ENERGY CONVERSION AND MANAGEMENT, vol.309, pp.1-21, 2024 (SCI-Expanded)
The process of wind farm site selection involves complex considerations spanning environmental, economic, and
social factors, often handled through multi-criteria decision making (MCDM) methods. However, MCDM approaches face several challenges. To address these, integrating machine learning (ML) techniques offers promise.

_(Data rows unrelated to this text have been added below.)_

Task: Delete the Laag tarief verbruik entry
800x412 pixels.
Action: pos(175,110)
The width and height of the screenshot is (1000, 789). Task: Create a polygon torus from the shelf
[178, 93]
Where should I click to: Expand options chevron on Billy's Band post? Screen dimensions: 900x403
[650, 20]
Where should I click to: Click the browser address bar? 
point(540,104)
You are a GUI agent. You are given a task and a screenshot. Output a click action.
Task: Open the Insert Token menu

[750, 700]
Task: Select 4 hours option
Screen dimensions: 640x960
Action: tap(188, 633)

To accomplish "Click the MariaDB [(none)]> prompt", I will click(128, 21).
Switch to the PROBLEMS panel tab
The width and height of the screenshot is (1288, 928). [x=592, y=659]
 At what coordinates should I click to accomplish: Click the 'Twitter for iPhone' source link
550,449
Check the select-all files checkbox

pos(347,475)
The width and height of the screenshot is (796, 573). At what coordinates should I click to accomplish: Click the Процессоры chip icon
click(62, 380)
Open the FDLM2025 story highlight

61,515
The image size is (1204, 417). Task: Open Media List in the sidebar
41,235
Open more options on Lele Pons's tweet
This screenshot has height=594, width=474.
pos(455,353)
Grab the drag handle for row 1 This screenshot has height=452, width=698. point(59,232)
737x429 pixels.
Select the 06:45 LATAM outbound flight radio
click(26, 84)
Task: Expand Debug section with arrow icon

Nevertheless, existing studies have yet to employ a standalone ML-based approach for this purpose. This study
seeks to pioneer an explainable ML-based framework for automated wind farm site selection. The framework
incorporates feature selection techniques, seven ML algorithms, statistical tests, and a local explainability
method. The experimental area was chosen as Balıkesir province, which hosts 13% of Türkiye’s installed wind
energy capacity. According to the prediction performances of the ML models, Extreme Gradient BoostingXGBoost has the highest accuracy (0.9607), followed by Light Gradient Boosting Machine-LightGBM (0.9580),
Random Forest-RF (0.9518), Histogram-based Gradient Boosting-HGB (0.9387), Classification and Regression
Trees-CART (0.8946), Logistic Regression-LR (0.8856), and Naive Bayes-NB (0.8456). Additionally, McNemar’s
tests revealed statistically significant differences among ML models. Based on the explanations provided by
SHapley Additive exPlanations, wind speed, distance to transmission lines, distance to protected zones, and
elevation were the top contributing criteria. Moreover, analysis revealed regions with elevated wind speeds,
higher elevations, and closer proximity to transmission lines and protected areas as favorable for wind farm
installation. The study’s outcomes indicate strong agreement (97%) between current wind turbine locations and
those identified as suitable by ML models. Within Balıkesir province, our research has identified a significant
number of highly suitable areas where wind turbines have not yet been installed. These findings underscore the
critical importance of these locations for future investments in wind farm development. The proposed framework
could be highly efficient for wind farm siting studies in provinces that share similar characteristics with the study
area used in this study offering a robust tool for future wind farm siting studies. Finally, the study contributes to
achieving UN SDG 7 by employing ML to refine wind farm site selection, thereby facilitating the transition towards sustainable and universally accessible energy.